PAGE TEXT>
---------------

9h15 : Accueil
9h30-9h45 : Tour de table et ouverture du séminaire
Session 1: Social Network Data and informal languages (Chair K. Smaïli)
9h45-10h15 : Nada Sbihi, Ihsane Gryech and Mounir Ghogho (UIR)
Leveraging user intuition to predict item popularity in online social networks
We investigate the problem of early prediction of item popularity in online social networks. Prior work has shown that the time taken by each item to reach i adopters (i being a small number around 5) has a higher predictive power than other non-temporal features, such as those related to the characteristics of the adopters. Here, we challenge this finding by proposing a new feature, based on the users’ intuitions, which is shown to provide significantly better predictive power for the most popular items than the above-mentioned temporal feature. A GoodReads dataset is used to illustrate the merits of the proposed method
10h15-10h45 : K. Abidi and K. Smaïli (Loria)
CALYOU: A Comparable Spoken Algerian Corpus Harvested from YouTube
This presentation addresses the issue of comparability of comments extracted from Youtube. The comments concern spoken Algerian which could be either local Arabic, Modern Standard Arabic or French. This diversity of expression arises a huge number of problems concerning the data processing. Several methods of alignment will be proposed and tested. The method which permits to best align is Word2Vec-based approach that will be used iteratively. This recurrent call of Word2Vec allows to improve significantly the results of comparability. In fact, a dictionary-based approach leads to a Recall of 4, while our approach allows to get a Recall of 33 at rank 1. Thanks to this approach, we built from Youtube CALYOU, a Comparable Corpus of the spoken Algerian.

---------------

DATA LINES>

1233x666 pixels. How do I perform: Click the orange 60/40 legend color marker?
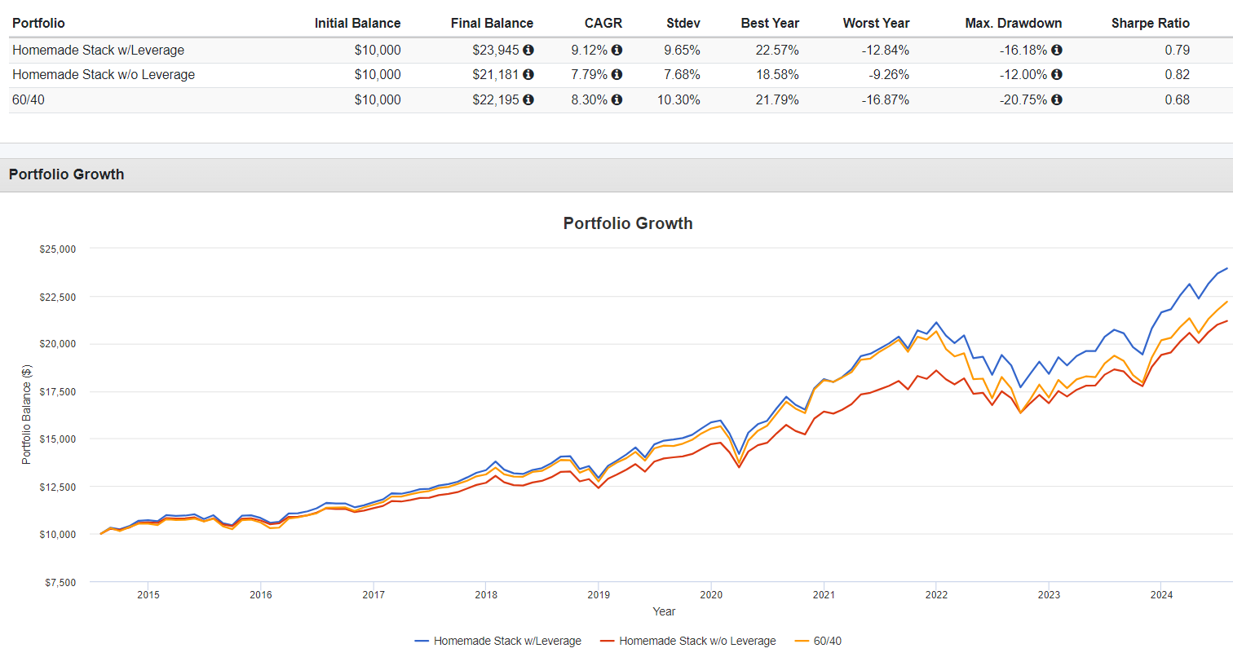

---------------

INSTRUCTION 1>
Answer from the seminar program.
(a) Who chairs Session 1?
(b) Which dataset illustrates the method for predicting item popularity?
(c) In the CALYOU talk, what Recall does the dictionary-based approach reach?
INSTRUCTION 2>
Give a continuation of the seminar program, starting after its last sentence.
The listing plays no part in the work that follows.

FINAL RESULT 1>
(a) K. Smaïli
(b) A GoodReads dataset
(c) A Recall of 4

FINAL RESULT 2>
10h45-11h15 : A. Menacer, K. Smaïli, D. Jouvet, D. Fohr, O. Mella and D. Langlois (Loria)
Towards an Arabic speech recognition system for Algerian dialect
This presentation addresses the problem of Arabic dialect in speech recognition. The Arabic language is characterized by multiple variants, including Modern Standard Arabic (MSA) which is not the native form for Arab people. The mother tongue is the local Arabic named dialect in the following.
We investigate the issue of spoken language in Algeria, which differs significantly from MSA since it
is influenced by Arabic, French, Berber and Turkish. Therefore the acoustic and language models will differ from those used in MSA. Another issue with Algerian dialect is the lack of resources which leads to the underestimation of different models used in the Automatic Speech Recognition (ASR). We start by building a state-of-the-art MSA ASR. This MSA system is evaluated on MSA data and then is applied on spoken Algerian. The performance on MSA is pretty good (a WER of 14.02) but unfortunately on Algerian dialect the performance collapse. We discuss some ideas allowing to improve the results on the dialect and present some results.
11h15-11h30 : Pause
Session 2: Security and Mobile Communication (Chair: M. Ghogho)
11h30 – 12h00 : Abdelkader Lahmadi (Loria)
Security monitoring and analytics for Networked Systems
A large amount of monitoring data is generated by every component of networked systems and also gathered from threat intelligence sources (darkness, network telescopes and honeypots). Extracting useful patterns from these data for security monitoring and prediction is a challenging task. In this talk, we will present some techniques (Hidden Markov Models, Topological Data Analysis and processing mining) that we are using to aggregate and correlate network monitoring data for different domain applications (darknets, advanced persistent threats, industrial control systems) to build attack models and extract their respective patterns.
12h00-12h30 : Ghita Mezzour (UIR)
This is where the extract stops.